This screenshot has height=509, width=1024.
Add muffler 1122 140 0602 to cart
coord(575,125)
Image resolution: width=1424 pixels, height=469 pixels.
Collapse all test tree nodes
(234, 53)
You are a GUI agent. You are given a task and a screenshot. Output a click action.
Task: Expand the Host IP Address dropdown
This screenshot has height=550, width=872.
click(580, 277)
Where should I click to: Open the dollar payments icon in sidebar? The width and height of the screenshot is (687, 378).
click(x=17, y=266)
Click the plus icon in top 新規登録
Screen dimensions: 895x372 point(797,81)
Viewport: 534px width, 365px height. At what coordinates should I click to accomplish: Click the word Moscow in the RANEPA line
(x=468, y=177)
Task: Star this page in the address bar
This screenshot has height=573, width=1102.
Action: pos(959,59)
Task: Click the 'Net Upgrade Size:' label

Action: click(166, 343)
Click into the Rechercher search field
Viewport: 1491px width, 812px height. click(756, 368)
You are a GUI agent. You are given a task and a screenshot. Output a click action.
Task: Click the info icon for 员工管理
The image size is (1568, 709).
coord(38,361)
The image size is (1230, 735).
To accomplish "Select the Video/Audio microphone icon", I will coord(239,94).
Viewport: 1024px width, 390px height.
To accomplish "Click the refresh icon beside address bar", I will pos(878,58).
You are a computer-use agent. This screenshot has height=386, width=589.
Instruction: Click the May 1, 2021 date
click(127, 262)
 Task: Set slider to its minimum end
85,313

○ ○ ○ ○ ○

* _What is being asked_: Reproduce all of the data exactly as given.

* _Answer section_:
This screenshot has height=509, width=1024.
Add muffler 1122 140 0602 to cart
coord(575,125)
Image resolution: width=1424 pixels, height=469 pixels.
Collapse all test tree nodes
(234, 53)
You are a GUI agent. You are given a task and a screenshot. Output a click action.
Task: Expand the Host IP Address dropdown
This screenshot has height=550, width=872.
click(580, 277)
Where should I click to: Open the dollar payments icon in sidebar? The width and height of the screenshot is (687, 378).
click(x=17, y=266)
Click the plus icon in top 新規登録
Screen dimensions: 895x372 point(797,81)
Viewport: 534px width, 365px height. At what coordinates should I click to accomplish: Click the word Moscow in the RANEPA line
(x=468, y=177)
Task: Star this page in the address bar
This screenshot has height=573, width=1102.
Action: pos(959,59)
Task: Click the 'Net Upgrade Size:' label

Action: click(166, 343)
Click into the Rechercher search field
Viewport: 1491px width, 812px height. click(756, 368)
You are a GUI agent. You are given a task and a screenshot. Output a click action.
Task: Click the info icon for 员工管理
The image size is (1568, 709).
coord(38,361)
The image size is (1230, 735).
To accomplish "Select the Video/Audio microphone icon", I will coord(239,94).
Viewport: 1024px width, 390px height.
To accomplish "Click the refresh icon beside address bar", I will pos(878,58).
You are a computer-use agent. This screenshot has height=386, width=589.
Instruction: Click the May 1, 2021 date
click(127, 262)
 Task: Set slider to its minimum end
85,313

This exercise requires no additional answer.